Chapter 9
Hunter sat quietly at his desk. He must have dozed off. There was a book in front of him. A yearbook from the high school. It was old and battered, as if someone had just pulled it from the attic. There was a stack of yearbooks next to him. They were in order by year. From the one they released at the end of the last school year to the one he was holding in his hands. More than sixty years worth of yearbooks.
As he paged through the book he had in hand, Hunter wondered why he had all these yearbooks. It seemed like an odd thing. If they were part of an investigation, surely they wouldn’t need so many of them. A deputy knocked on his door and poked his head in.
“Someone here to see you sheriff,” the deputy said.
“Let them in,” Hunter said.

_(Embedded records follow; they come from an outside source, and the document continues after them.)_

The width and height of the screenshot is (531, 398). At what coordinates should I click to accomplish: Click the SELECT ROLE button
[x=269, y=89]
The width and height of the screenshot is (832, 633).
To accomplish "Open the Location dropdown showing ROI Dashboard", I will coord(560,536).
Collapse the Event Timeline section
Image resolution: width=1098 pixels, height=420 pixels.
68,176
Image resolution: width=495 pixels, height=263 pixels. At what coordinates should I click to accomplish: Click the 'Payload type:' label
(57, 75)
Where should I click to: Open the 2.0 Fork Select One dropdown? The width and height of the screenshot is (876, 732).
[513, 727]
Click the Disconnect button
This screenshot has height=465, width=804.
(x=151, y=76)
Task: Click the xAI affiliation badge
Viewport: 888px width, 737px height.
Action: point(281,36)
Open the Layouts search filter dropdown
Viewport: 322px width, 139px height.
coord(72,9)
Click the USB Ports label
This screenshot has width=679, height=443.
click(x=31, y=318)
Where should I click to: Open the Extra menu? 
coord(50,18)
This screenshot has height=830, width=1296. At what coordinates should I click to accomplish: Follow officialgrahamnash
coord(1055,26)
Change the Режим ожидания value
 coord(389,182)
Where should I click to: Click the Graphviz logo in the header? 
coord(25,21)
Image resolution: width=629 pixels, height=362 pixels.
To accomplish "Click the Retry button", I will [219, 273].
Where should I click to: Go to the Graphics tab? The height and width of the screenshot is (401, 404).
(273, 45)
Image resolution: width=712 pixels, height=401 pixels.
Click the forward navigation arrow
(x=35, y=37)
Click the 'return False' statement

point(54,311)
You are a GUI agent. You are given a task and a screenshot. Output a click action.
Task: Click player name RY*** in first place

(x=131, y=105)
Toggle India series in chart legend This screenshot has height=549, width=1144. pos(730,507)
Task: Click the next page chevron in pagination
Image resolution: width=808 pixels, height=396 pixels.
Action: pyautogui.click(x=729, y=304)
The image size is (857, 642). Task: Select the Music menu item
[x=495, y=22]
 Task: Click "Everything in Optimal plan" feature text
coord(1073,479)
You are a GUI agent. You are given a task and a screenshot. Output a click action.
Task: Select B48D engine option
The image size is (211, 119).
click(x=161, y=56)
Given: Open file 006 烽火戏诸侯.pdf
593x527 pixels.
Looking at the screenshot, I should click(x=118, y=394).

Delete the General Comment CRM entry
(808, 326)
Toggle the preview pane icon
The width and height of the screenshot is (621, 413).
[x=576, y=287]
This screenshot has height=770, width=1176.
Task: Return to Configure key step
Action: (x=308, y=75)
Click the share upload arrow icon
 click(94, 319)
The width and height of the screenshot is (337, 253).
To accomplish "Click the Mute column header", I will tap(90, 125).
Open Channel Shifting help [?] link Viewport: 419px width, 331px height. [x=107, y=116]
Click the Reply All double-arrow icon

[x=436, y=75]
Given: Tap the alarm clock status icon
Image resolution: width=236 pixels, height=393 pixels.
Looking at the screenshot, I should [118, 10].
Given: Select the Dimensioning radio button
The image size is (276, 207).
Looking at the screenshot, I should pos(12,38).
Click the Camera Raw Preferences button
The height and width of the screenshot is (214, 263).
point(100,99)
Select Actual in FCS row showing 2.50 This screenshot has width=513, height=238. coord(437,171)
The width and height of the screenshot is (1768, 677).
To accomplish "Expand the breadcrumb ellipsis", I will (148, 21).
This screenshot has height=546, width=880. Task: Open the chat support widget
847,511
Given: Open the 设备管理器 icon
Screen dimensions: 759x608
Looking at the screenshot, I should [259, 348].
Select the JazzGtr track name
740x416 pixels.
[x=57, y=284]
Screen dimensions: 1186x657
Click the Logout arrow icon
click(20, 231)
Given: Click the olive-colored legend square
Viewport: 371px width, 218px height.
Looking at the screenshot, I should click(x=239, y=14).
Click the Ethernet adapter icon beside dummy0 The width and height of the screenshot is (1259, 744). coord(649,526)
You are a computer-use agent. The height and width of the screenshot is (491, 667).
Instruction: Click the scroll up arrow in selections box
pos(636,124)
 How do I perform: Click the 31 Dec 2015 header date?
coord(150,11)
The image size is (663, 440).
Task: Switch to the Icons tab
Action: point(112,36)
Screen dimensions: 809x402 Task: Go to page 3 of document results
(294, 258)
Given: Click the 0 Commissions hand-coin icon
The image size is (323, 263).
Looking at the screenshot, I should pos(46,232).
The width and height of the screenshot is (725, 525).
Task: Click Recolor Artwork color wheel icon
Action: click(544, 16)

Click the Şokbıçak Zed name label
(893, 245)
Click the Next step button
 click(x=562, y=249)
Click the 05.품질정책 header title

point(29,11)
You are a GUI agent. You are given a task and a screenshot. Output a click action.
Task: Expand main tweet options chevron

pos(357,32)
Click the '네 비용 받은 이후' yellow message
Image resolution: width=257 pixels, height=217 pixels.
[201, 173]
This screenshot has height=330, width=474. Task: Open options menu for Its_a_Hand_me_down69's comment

The yearbooks faded to the back of his mind like a dream in the early morning hours. He wrote down a note to ask why these yearbooks were in his office, although Hunter didn’t think he would forget. There were vast piles of them on nearly every free surface. Nonetheless, something told him, he had to write down the question.
Alex walked in and sat down at his desk.
“No school today, kiddo?” Hunter asked.
“No more school,” Alex said.
Hunter couldn’t remember the date off the top of his head or the school schedule.
“Vacation already?” He asked, playing it off as a joke when he honestly didn’t know.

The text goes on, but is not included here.